1. Pearson Moore’s “Cultural Inversions”


10 Responses to “Previously Spoken on Lost: Recurring Dialogue”

  1. […] Hello, Doc Arzt fans! I’m fairly new here as a contributor, but you may have read my theory on this site last week, “Self as Savior,” which can be found here. This week, on my own Lost blog, I posted a menagerie of musings on “Happily Ever After” including commentary on recurring phrases, a note on the romantic love bit, and an idea about  the significance of the “three Charlies” (yes, that includes Widmore, though he is clearly a Charles kind of a guy). The “Charlie Trinity” passage is featured below, but you can view the full post here. […]

  2. b.a.youngerman Says:

    Thank you for this and for your review last week. You are brilliant.

  3. cousinbrandon Says:

    I’m really glad you wrote about the “three charlies,” as I made a similar observation in my blog:

    Des is in Widmore’s office admiring his model of a boat (of course). Widmore makes reference to his son who’s a musician (we recall Daniel Farraday plays piano), and says that he’s incorporating a rock band’s music into the piece he’s working on for Widmore’s wife’s gala. Widmore asks if Des is familiar with Driveshaft, as their bass player was arrested. Widmore needs Des to get Charlie out of police custody and to the event. He tells Des he envies him, as he’s got “no family, no commitment.” In other words, Des isn’t married to Penny here, nor does he have a son, obviously. The two share a glass of MacCutcheon, the beverage so associated with Des and Charles. (Let’s realize, too, that we’re watching, in a way, three generations of “Charles” in this scene, as we’re seeing Charles Widmore referencing Charlie Pace to Desmond, whose son in the actual storyline is Charlie Hume. Again, this is not accidental; not a chance.)

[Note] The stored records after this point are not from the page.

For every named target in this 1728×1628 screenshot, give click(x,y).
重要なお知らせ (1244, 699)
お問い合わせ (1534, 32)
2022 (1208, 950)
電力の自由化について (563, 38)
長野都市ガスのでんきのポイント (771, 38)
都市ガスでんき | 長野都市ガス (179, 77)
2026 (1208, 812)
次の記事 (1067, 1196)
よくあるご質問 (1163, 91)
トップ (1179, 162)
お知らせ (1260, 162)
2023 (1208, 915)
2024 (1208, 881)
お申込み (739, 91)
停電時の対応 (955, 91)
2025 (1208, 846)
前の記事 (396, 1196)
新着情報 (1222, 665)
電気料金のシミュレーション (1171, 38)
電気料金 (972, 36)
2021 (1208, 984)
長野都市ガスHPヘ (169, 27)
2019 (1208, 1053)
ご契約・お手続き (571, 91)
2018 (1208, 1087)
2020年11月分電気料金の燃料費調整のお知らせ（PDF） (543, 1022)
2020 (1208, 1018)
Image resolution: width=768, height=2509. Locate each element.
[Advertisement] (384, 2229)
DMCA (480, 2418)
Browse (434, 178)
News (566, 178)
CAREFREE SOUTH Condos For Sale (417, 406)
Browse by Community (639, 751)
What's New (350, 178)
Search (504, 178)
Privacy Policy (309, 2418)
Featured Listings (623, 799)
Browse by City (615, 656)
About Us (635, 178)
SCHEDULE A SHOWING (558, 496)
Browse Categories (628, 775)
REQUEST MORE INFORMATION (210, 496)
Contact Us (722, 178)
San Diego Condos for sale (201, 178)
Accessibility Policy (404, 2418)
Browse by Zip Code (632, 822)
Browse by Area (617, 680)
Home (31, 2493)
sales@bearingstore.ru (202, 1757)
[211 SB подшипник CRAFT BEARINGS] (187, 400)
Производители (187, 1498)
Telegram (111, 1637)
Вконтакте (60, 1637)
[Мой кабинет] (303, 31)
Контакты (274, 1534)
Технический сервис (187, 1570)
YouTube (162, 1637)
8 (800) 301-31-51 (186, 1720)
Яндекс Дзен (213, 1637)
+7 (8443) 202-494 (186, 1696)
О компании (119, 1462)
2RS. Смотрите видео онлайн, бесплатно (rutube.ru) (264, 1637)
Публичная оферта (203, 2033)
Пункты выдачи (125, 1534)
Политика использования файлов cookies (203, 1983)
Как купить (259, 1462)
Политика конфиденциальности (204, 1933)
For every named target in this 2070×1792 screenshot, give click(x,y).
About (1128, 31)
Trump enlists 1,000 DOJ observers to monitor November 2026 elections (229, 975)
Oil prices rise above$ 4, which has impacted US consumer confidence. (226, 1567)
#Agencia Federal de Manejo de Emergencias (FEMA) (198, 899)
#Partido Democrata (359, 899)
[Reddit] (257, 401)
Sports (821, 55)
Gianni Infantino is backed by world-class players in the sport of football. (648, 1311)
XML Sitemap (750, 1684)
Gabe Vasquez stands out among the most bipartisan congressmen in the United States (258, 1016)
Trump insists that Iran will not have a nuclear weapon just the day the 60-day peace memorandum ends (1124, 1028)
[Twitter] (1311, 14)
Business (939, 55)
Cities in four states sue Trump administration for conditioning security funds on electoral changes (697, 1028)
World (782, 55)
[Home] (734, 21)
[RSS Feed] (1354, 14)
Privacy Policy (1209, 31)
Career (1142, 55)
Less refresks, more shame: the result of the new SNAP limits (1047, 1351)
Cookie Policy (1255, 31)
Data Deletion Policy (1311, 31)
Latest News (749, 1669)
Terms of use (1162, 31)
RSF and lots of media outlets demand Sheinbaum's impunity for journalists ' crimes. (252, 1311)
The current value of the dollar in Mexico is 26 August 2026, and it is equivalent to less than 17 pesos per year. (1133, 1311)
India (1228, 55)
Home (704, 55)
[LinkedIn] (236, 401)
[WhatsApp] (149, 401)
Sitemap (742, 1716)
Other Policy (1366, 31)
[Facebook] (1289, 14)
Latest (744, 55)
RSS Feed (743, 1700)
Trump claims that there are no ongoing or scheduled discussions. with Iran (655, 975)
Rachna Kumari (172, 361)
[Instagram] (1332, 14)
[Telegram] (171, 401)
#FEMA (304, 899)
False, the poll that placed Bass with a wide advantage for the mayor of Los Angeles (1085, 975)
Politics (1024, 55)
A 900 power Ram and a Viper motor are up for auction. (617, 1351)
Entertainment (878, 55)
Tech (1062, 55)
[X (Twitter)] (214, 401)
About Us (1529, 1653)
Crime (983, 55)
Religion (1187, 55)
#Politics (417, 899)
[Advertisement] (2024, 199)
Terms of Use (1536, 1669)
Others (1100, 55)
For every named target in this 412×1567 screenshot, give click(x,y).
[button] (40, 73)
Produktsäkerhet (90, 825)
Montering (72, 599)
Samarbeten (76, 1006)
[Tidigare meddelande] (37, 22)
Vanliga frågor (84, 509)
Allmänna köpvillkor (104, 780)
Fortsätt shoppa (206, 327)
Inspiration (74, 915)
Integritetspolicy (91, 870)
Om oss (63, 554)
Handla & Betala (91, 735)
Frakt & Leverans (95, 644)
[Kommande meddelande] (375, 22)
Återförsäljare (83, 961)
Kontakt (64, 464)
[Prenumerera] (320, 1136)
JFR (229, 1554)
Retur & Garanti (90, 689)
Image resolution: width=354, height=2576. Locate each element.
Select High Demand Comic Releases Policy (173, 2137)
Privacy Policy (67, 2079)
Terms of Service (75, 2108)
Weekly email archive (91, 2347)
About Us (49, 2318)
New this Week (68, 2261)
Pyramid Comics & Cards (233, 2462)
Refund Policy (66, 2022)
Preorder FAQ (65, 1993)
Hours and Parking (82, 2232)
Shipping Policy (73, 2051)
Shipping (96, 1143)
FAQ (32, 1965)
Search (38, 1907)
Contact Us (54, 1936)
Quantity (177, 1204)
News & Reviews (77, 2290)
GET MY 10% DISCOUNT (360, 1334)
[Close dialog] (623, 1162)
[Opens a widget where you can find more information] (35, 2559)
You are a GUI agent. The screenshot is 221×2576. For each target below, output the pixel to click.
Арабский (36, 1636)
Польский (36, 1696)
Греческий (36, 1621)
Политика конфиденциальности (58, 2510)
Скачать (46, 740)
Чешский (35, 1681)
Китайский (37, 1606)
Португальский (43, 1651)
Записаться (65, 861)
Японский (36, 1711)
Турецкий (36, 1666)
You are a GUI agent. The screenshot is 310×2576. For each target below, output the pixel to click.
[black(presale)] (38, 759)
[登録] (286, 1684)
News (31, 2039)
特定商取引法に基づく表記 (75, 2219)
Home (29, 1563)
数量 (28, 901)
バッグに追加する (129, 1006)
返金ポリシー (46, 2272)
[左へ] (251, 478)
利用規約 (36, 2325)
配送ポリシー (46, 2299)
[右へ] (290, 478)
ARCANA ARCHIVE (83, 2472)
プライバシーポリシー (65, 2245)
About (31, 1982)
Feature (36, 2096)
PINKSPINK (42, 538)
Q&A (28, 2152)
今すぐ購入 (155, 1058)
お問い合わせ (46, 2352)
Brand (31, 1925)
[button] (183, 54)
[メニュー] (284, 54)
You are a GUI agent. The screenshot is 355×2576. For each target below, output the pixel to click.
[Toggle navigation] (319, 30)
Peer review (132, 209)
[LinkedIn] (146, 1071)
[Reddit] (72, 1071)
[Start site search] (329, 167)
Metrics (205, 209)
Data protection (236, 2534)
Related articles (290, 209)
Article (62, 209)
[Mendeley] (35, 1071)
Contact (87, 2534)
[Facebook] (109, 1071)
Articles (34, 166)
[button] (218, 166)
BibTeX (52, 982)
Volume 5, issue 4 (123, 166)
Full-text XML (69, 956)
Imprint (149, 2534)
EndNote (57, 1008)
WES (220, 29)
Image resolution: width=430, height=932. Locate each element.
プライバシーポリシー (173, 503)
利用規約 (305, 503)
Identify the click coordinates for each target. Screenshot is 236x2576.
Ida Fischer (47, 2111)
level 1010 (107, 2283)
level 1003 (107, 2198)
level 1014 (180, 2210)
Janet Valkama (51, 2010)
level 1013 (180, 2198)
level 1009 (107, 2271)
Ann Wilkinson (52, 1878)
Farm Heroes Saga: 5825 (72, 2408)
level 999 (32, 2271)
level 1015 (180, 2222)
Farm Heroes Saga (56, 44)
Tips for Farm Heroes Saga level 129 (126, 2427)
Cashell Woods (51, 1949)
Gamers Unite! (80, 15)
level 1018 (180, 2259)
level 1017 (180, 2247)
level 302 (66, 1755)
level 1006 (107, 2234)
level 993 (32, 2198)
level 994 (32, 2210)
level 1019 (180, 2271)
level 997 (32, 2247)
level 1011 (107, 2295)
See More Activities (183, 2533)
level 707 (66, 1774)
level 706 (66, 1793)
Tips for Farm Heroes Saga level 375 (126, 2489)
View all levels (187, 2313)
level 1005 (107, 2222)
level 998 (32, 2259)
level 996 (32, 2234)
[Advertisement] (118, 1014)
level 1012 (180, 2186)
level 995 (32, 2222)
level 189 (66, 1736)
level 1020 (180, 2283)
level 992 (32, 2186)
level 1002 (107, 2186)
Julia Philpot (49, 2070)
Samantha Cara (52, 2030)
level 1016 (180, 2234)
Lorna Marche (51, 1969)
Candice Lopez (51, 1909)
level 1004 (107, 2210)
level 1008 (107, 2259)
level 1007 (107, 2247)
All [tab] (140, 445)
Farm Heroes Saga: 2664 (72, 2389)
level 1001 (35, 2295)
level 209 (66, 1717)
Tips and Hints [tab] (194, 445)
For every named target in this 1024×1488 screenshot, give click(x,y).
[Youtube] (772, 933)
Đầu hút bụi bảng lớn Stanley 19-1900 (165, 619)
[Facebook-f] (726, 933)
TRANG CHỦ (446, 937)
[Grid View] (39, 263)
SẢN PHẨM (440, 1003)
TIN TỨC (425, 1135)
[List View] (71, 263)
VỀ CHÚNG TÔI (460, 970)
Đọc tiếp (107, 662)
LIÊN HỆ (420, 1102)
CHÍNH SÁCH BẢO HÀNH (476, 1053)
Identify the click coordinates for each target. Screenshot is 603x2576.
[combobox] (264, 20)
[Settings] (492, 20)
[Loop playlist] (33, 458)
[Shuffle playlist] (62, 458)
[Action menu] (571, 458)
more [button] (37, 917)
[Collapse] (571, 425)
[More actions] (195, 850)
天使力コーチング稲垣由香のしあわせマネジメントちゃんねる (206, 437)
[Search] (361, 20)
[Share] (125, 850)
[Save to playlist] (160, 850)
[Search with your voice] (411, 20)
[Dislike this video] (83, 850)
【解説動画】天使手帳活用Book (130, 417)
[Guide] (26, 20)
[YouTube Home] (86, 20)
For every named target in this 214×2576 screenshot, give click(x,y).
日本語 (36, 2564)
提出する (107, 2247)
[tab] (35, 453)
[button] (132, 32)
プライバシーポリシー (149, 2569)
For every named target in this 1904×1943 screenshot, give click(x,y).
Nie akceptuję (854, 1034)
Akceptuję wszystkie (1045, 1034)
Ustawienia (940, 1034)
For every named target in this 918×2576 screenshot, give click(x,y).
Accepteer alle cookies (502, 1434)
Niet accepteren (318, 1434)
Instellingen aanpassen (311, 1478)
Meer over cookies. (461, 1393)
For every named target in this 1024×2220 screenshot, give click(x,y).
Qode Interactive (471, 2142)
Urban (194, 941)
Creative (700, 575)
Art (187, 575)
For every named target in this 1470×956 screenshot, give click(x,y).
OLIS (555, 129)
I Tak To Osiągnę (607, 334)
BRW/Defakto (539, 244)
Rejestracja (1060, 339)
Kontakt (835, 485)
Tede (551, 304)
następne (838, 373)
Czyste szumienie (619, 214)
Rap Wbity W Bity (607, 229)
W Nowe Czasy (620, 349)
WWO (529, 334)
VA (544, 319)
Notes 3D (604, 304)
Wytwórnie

    You can read the whole thing at

  4. lilybelle Says:

    Thanks for the great post. I love the observations of Des’s 3 Charlies. I never make it thru a Desmond episode without crying, and I hope that is not an omen of the end! Will there ever be another show like this?

  5. Thanks for such a fascinating article! Enlightening and intriguing. Much appreciation from a fellow English major 🙂

    • lostandlit Says:

      Thanks for reading—if you’re interested in “Lost and Lit” keep an eye out for my book (Literary Lost) which should be out by January!

  6. Re: Love

    I agree, Romantic Love is kind of a letdown compared with Lost’s other major themes/mythologies. However, Agape (love as defined in Christian Theology, I looked it up on Wikipedia this morning) complements Lost’s other themes pretty well.

    • lostandlit Says:

      True. I think some of the more powerful scenes of the show are when characters demonstrate forgiveness and/or mercy, a sure sign of what Christians would describe as “Christ’s love.” The scene when Ilana seems to accept Ben (for all of his faults) at the end of “Dr. Linus” reveals evidence of the best that humanity has to offer in terms of love.